AI’s Breakneck Takeover: Inside the RSAC 2026 Cybersecurity Crossroads
As artificial intelligence barrels through cybersecurity’s frontlines, experts at RSAC 2026 warn: defenders and attackers alike are racing to keep up - and the rules are changing faster than ever.
It began with a familiar hum of anticipation, but RSAC 2026 quickly became something else: a showcase for how artificial intelligence is not just transforming cybersecurity - it’s upending it. In packed panel rooms and buzzing vendor halls, experts, CISOs, and journalists confronted an industry where the speed of change is now measured in weeks, not years. As one veteran editor quipped, “The AI wave is nothing we’ve seen before.”
AI: The Relentless Engine
At RSAC 2026, one message echoed louder than the vendor pitches: AI is advancing at an unprecedented pace, leaving even seasoned defenders scrambling. Where 2023 saw the promise of AI-augmented security, 2026 is witnessing the arrival of “agentic AI” - systems that not only analyze threats but act, sometimes independently.
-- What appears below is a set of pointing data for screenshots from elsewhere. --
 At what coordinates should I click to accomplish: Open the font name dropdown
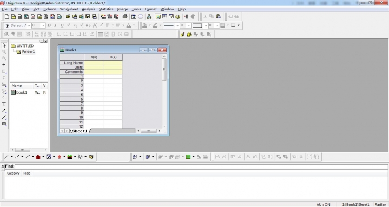[x=29, y=25]
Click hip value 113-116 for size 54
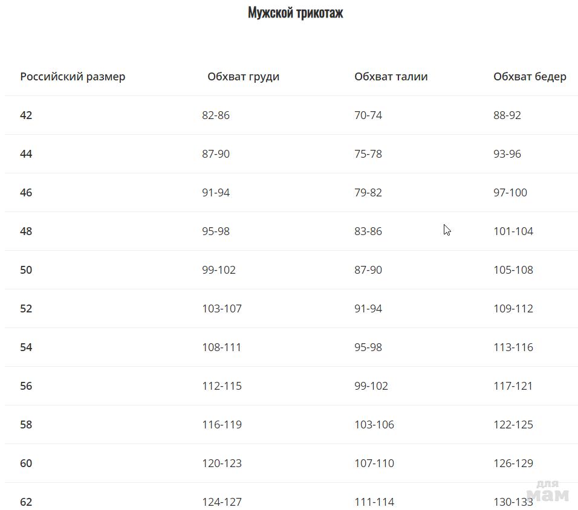This screenshot has width=578, height=510. 513,347
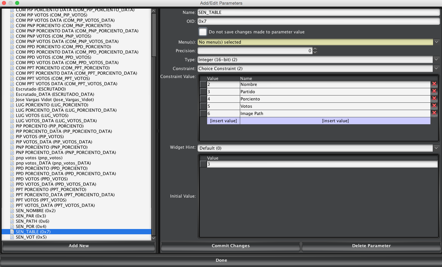Remove the Image Path constraint row
The image size is (442, 267).
pos(434,113)
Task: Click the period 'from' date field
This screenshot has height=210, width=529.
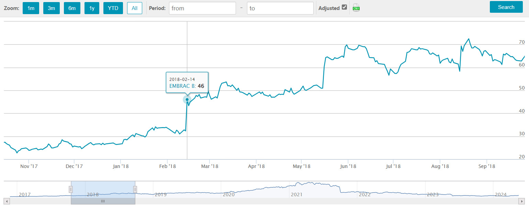Action: point(202,8)
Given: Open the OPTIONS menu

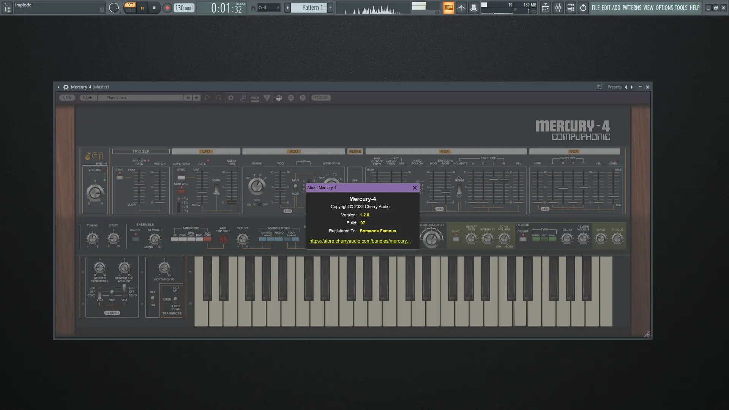Looking at the screenshot, I should 664,8.
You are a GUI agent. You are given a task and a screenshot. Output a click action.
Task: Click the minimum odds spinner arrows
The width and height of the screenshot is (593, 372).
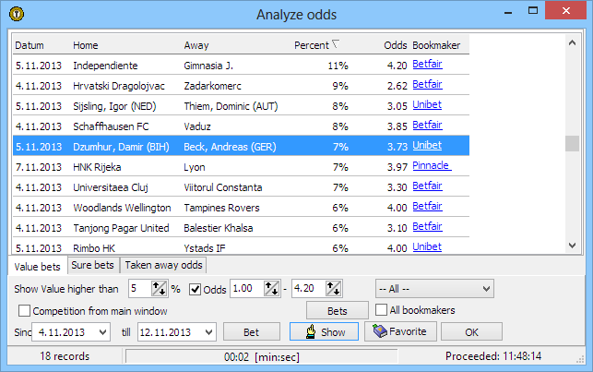271,289
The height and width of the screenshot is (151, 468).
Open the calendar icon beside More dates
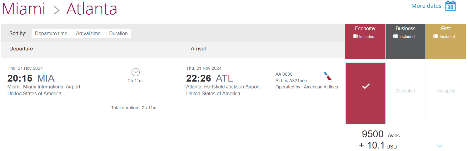coord(450,6)
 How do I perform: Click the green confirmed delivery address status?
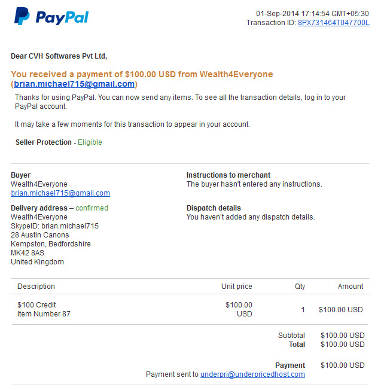tap(92, 208)
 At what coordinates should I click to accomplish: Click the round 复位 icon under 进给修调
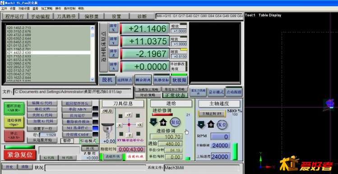click(x=175, y=122)
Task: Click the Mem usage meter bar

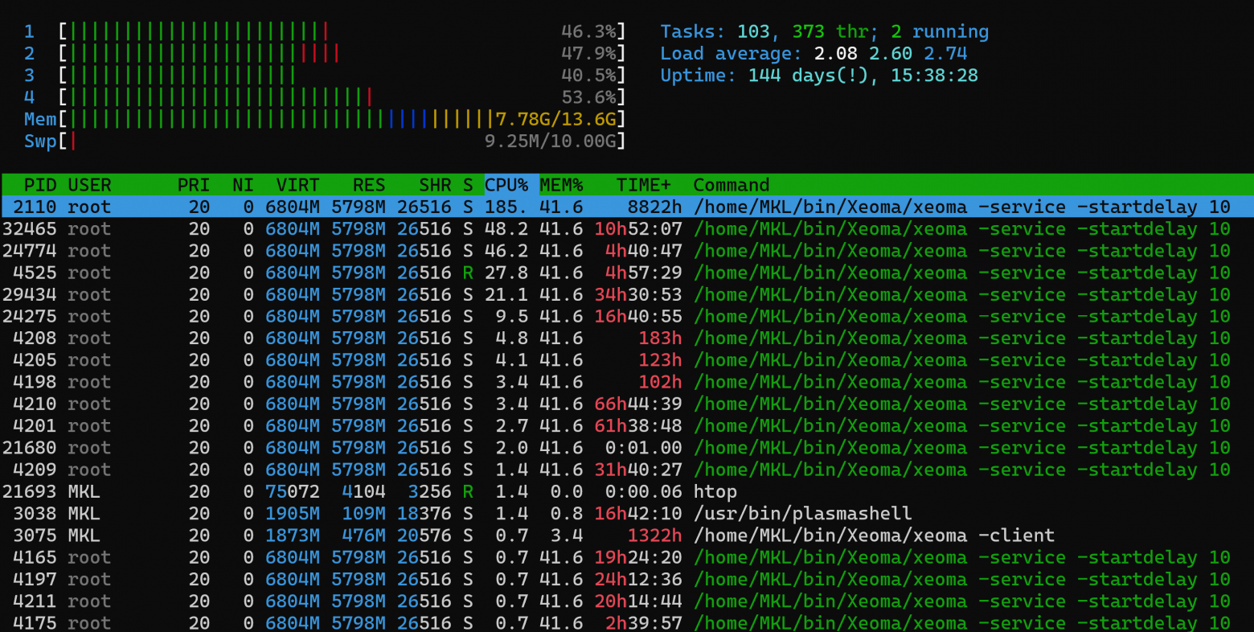Action: (322, 118)
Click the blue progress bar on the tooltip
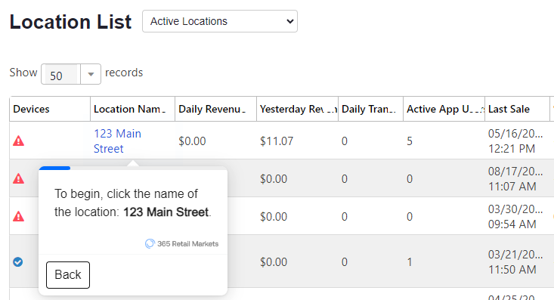Viewport: 554px width, 300px height. coord(54,169)
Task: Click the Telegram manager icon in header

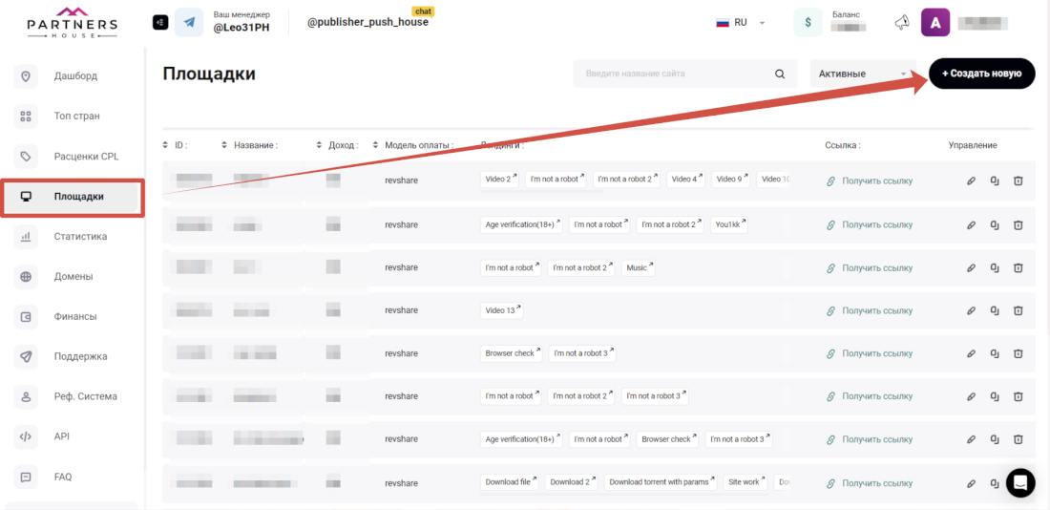Action: [189, 22]
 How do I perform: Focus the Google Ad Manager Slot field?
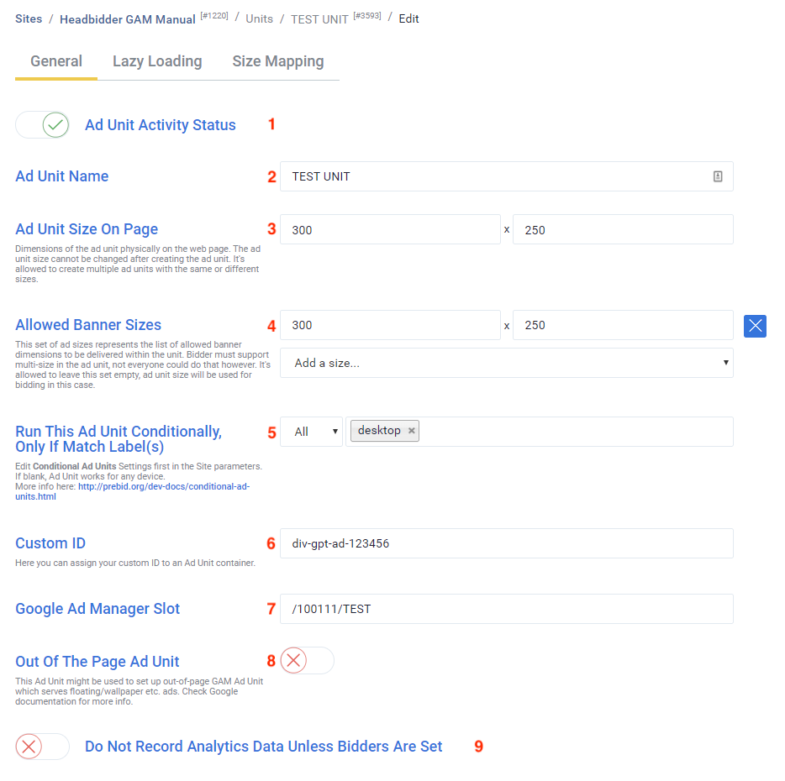click(506, 609)
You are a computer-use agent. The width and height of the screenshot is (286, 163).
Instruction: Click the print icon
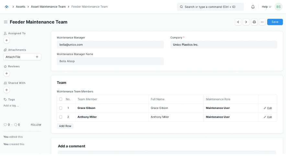click(254, 22)
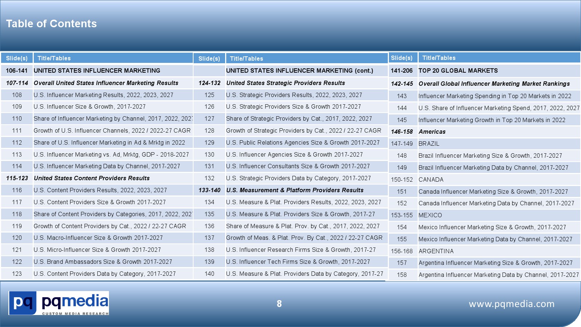Click the MEXICO country entry

coord(430,215)
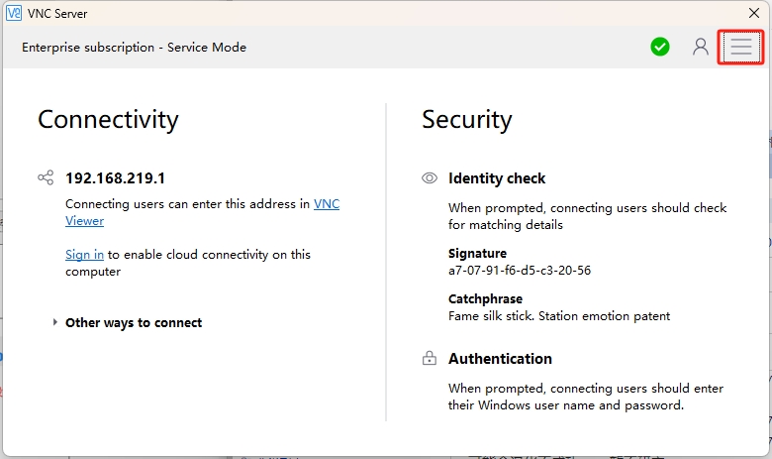The width and height of the screenshot is (772, 459).
Task: Open the user account icon
Action: (x=701, y=47)
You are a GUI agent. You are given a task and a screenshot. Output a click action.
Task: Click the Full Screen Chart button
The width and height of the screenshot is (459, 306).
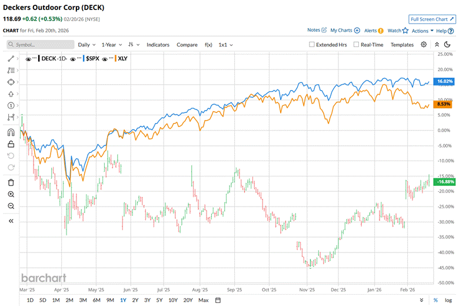coord(431,19)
Vendors now promise AI-driven SOCs and autonomous threat hunting, while CISOs are forced to ask: can human oversight scale at the same rate as machine intelligence?
Vodafone’s global CISO, Emma Smith, set off heated debate by declaring “human in the loop” approaches won’t scale - advocating instead for “human on the loop,” where AI leads and humans intervene only when necessary. This shift is controversial: while defenders need speed, many remain wary of ceding too much control to technology that can still hallucinate or err. Yet, as attackers themselves adopt agentic tools, standing still is not an option.
Threats Old and New
Despite the AI frenzy, some threats remain stubbornly familiar. Authentication is still a mess - passwords persist, and multifactor adoption lags. Software vulnerabilities, once the domain of hobbyist hackers, now fuel industrial-scale supply chain attacks, as seen in recent open-source ecosystem breaches. Meanwhile, ransomware’s business model is shifting: payouts are down as recovery strategies improve, but data theft and stealthy info-stealing malware are rising in their place.
Industry at a Crossroads
The conference’s absence of key US government players underscored a changing landscape - one where public-private cooperation is uncertain, and private sector innovation races ahead. The merger of major cybersecurity news brands highlights the need for a 360-degree perspective: CISOs, SOC managers, and risk professionals all require tailored, actionable intelligence as the ground keeps shifting.
RSAC 2026 leaves the industry with a paradox: never before have defenders had such powerful tools - or faced such relentless, adaptive adversaries. As AI’s influence grows, the challenge is not just keeping up, but questioning who, or what, is really in control. The next chapter in cybersecurity’s evolution is being written in real time - and no one can afford to blink.
WIKICROOK
- Agentic AI: Agentic AI systems can independently make decisions and take actions, operating with limited human oversight and adapting to changing situations.
- Human in the Loop: Human in the loop means people remain involved in AI-driven cybersecurity decisions, ensuring oversight, context, and ethical judgment alongside automated systems.
- Supply Chain Attack: A supply chain attack is a cyberattack that compromises trusted software or hardware providers, spreading malware or vulnerabilities to many organizations at once.
- Ransomware: Ransomware is malicious software that encrypts or locks data, demanding payment from victims to restore access to their files or systems.
- Authentication: Authentication is the process of verifying a user's identity before allowing access to systems or data, using methods like passwords or biometrics.